İmalat Sanayinde Ürün Maliyeti İçindeki % 8 ile % 50 Arasında Değişen Enerji Maliyeti Payının Azaltılması Fiyatlar ve Enflasyonun Düşürülmesine Katkı Yapacaktır.
Elektrik Dağıtım Sisteminde Kayıp Kaçak Değeri Yıllık En Az 2 Milyar Dolar Civarındadır.
Sanayide Yıllık 2,2 Milyar Dolar Civarında Enerji Tasarruf Potansiyeli Bulunmaktadır.
Yeni Binaların Yalnızca % 10-15‘lik,  Mevcut Bina Stokunun ise % 3-5‘i Gibi Düşük Bir Bölümünde Tam Anlamıyla Etkin Isı Tasarrufu Önlemleri Uygulanabilmektedir.
5 Milyon Konutun Jeotermal ile Isıtılma Kapasitesinin Sadece 120 Bin Konutluk Bölümü Kullanılmaktadır.
Yalnızca Ankara‘da Şu Anda Yıllık Asgari 1.600 TL Olan Doğalgaz Isıtma Maliyetinin Yalıtım ve Verimli Yakma Sistemleri ile Yarısına Düşme Olanağı Vardır
Isıtmada Merkezi Sistemler Tercih Edilmeli, Merkezi Sistemlerin Soğutma Amacıyla da Kullanılabilmesi İçin Yeni, Pratik Tesisatlar İlave Edilmelidir.
Halka ve Küçük Sanayiciye Tasarruf Yatırımlarında Teşvik Sağlanmalıdır.

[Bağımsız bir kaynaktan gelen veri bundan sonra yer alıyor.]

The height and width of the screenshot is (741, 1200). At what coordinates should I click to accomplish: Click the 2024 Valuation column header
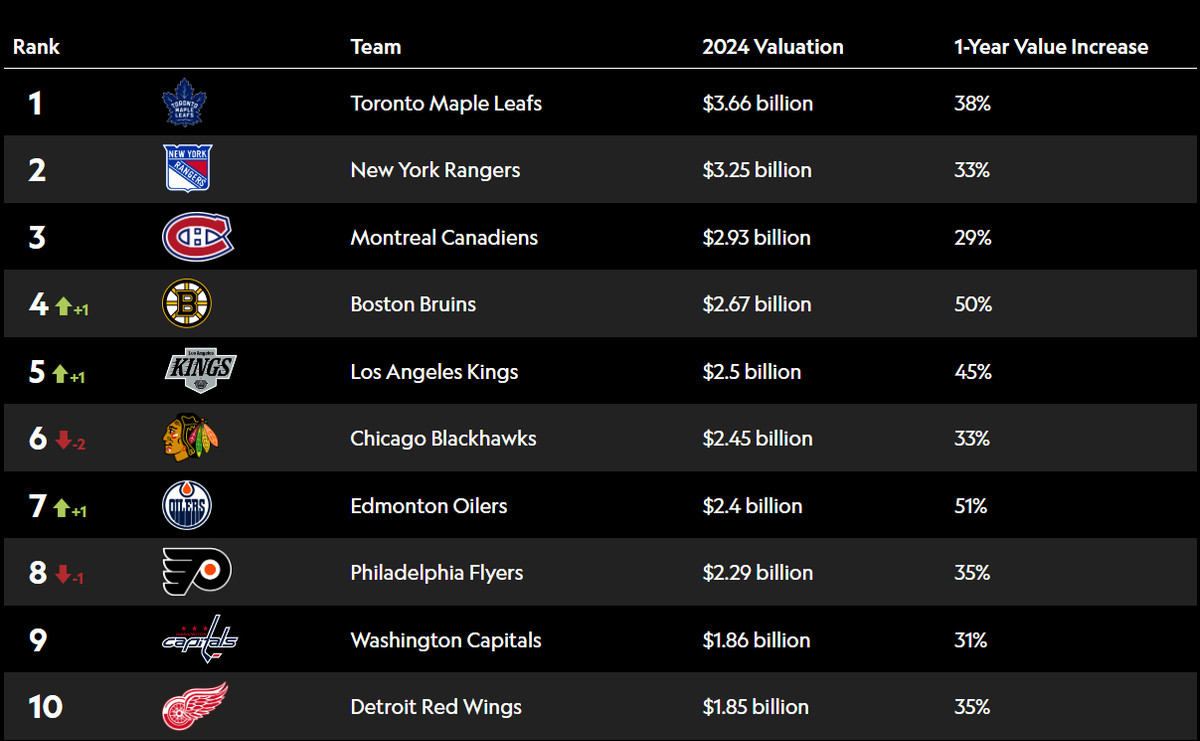pos(773,47)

Mevcut Durum ve Enerji Verimliliğinin Önemi
Türkiye‘nin birincil enerji ihtiyacı yılda ortalama % 4-5, elektrik enerjisi ihtiyacı da % 8 gibi bir hızla artmaktadır. Özelleştirme süreci ve arz güvenliğinin tamamen piyasa mekanizmalarına bırakılmış olmasından dolayı bu ihtiyacı karşılayacak yatırımlar zamanında yapılmamıştır. Bugünkü ekonomik kriz çıkmamış ve dolayısıyla enerji talebi hızla düşmemiş olsaydı Türkiye bugünlerde bir enerji açığı ile karşı karşıya kalmış olacak ve enerji krizinden hızlı çıkış reçetesi, yaygın ve kapsamlı bir şekilde enerji verimliliğine yatırım olacaktı. Bu durum enerji verimliliğinin gerçek önemine işaret etmektedir.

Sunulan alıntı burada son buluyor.